I like the proactive solution offered below to simultaneously set up a defense against a forest being overrun by aggressive fungi while also growing helpful medicinal/gourmet species, that is a great way to stack functions.
The lists of fungi and mycormediation potentials described in the next two pages below are very helpful for a person looking to stack functions in the garden, food forest and medicine cabinet.
I appreciate the author shining a light on the dangers of rDNA gene splicing technology and the mutant transgenic organisms it is used to create below. Though at the same time, I have trouble understanding how someone that clearly understands the dangers of this technology, would now, at present day, be promoting mRNA genetic modification injections for humans… it would seem to me that Paul is dealing with some significant cognitive dissonance in his life on this topic of GMOs.

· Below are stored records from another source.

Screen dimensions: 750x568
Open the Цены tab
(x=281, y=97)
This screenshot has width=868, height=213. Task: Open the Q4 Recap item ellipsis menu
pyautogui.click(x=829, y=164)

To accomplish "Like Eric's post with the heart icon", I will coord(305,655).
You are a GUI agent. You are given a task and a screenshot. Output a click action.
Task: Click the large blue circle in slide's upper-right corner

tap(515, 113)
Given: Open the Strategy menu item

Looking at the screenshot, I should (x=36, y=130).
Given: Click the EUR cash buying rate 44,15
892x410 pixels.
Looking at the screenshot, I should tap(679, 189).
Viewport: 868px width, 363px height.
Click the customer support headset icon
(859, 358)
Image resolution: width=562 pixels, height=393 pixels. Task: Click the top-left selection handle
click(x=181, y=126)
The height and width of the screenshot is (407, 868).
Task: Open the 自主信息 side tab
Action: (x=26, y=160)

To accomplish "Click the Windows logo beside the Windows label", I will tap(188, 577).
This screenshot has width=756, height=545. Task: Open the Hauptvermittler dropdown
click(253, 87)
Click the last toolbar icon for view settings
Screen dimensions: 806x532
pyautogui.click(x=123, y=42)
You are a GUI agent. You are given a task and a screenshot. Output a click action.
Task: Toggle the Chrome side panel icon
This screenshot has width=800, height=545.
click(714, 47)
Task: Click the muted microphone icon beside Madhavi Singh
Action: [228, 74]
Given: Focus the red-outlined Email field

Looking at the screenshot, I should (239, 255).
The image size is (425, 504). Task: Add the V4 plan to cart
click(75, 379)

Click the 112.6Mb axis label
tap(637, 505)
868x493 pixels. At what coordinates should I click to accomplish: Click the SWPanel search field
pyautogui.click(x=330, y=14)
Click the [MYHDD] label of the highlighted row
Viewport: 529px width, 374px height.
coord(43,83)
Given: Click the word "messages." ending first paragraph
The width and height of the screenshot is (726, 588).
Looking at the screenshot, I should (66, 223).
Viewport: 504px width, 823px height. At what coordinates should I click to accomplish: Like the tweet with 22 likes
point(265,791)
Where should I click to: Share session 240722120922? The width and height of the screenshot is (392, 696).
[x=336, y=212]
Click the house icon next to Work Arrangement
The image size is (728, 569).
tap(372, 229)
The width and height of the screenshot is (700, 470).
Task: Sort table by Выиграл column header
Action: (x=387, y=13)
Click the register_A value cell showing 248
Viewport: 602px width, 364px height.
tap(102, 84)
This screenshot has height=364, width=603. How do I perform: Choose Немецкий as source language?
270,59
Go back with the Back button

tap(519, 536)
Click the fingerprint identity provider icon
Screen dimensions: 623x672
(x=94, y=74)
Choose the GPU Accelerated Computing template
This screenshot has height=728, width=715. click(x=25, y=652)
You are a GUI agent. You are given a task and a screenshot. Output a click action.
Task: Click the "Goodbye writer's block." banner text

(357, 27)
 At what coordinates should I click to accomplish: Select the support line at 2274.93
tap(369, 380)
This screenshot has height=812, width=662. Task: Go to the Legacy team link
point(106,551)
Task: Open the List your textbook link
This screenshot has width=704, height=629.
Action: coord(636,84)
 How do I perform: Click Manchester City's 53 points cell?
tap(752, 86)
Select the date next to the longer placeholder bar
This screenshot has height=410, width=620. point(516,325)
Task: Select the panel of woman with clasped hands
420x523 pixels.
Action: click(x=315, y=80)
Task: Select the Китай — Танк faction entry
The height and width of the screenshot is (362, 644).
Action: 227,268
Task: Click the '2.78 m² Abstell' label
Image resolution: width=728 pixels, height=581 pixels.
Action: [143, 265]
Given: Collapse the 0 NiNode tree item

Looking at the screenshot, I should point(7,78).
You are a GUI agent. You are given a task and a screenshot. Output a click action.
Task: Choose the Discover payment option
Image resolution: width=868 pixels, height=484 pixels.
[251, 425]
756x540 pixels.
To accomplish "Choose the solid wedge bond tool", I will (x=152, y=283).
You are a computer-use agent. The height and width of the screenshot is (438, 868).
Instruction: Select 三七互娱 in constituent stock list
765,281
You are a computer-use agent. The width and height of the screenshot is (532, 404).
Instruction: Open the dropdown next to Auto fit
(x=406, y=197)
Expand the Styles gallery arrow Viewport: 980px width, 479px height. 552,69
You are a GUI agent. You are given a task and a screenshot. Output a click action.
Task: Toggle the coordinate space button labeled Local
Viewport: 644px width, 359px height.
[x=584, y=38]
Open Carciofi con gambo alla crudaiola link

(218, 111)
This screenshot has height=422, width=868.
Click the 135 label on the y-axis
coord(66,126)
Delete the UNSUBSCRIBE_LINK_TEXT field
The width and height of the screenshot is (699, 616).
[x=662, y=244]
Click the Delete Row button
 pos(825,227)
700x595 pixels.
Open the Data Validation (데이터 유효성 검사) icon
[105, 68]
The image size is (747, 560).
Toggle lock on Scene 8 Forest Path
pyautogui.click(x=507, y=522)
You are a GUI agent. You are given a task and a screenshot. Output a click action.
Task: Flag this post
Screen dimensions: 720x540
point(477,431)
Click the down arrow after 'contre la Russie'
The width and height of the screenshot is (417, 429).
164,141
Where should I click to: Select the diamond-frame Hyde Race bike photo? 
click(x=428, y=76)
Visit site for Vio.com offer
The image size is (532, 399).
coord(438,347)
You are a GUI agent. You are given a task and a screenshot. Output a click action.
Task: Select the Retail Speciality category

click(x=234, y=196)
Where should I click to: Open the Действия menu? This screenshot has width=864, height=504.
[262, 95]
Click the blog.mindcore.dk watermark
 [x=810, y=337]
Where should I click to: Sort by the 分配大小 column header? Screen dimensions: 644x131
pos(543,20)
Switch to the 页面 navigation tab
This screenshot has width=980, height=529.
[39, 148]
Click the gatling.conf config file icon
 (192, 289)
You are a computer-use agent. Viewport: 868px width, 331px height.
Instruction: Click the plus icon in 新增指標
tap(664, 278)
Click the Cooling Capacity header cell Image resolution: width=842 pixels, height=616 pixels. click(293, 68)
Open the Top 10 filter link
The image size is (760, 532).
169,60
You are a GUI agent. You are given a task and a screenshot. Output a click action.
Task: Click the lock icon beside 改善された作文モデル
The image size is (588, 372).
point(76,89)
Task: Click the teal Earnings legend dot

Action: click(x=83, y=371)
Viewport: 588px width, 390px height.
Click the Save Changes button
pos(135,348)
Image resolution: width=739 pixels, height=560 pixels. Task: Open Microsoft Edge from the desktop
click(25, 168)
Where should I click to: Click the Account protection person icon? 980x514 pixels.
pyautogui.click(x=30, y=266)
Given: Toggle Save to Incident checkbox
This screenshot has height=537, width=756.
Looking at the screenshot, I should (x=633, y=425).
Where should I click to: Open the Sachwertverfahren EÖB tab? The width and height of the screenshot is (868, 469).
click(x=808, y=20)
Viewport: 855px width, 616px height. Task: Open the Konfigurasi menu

For those interested in learning more about what it takes to make a “GMO” and why they are dangerous, I published an article on this topic which I will link below:
In the page above many helpful, informative and expansive concepts and facts are explored.
The forest and any other habitat (including your garden, the soil, the symbiotic relationships between plants, microbes and fungi, equates to a sort of super-organism’s immune system.) You can enhance that immune system through fostering more connections between living elements in your design.
When you align your efforts with the cycles of decomposition and ally with fungi you enhance the carrying capacity of the environment of your garden. This can be described as building “ecological currency”. I explored this concept in my article on seed saving by saying:
When seed saving is combined with act of composting it essentially means you are contributing towards the fabric of an ancient living decentralized sacred economic model.
adding kitchen scraps and leaves from the yard to the compost bin transforms so called “waste” into extremely valuable “black gold” In the compost bin, we invest our time and ‘waste’ materials, and the ‘asset managers’ and ‘investment strategy team’ (comprised of myriad bacteria, fungi and decomposing insects) invest/transmute that time and material into molecules of biological currency for us, storing those units of currency in the form of fertile soil. We can then withdraw from our ‘account’ through using the ‘key code’ that is embodied in a living heirloom seed we plant in that soil (which unlocks it’s potential and allows us to withdraw part of our ‘savings account’ in that living soil/seed bank in the form of life giving food, medicine, oxygen and poetry for the senses). Thus, when you combine saving seed and composting to build soil you are essentially connecting your own health and resilience to the ancient sacred economy of the living Earth and therefore you will be able to nourish yourself and your loved ones (while also giving back to the Earth) regardless of the state of the human economy or your bank account.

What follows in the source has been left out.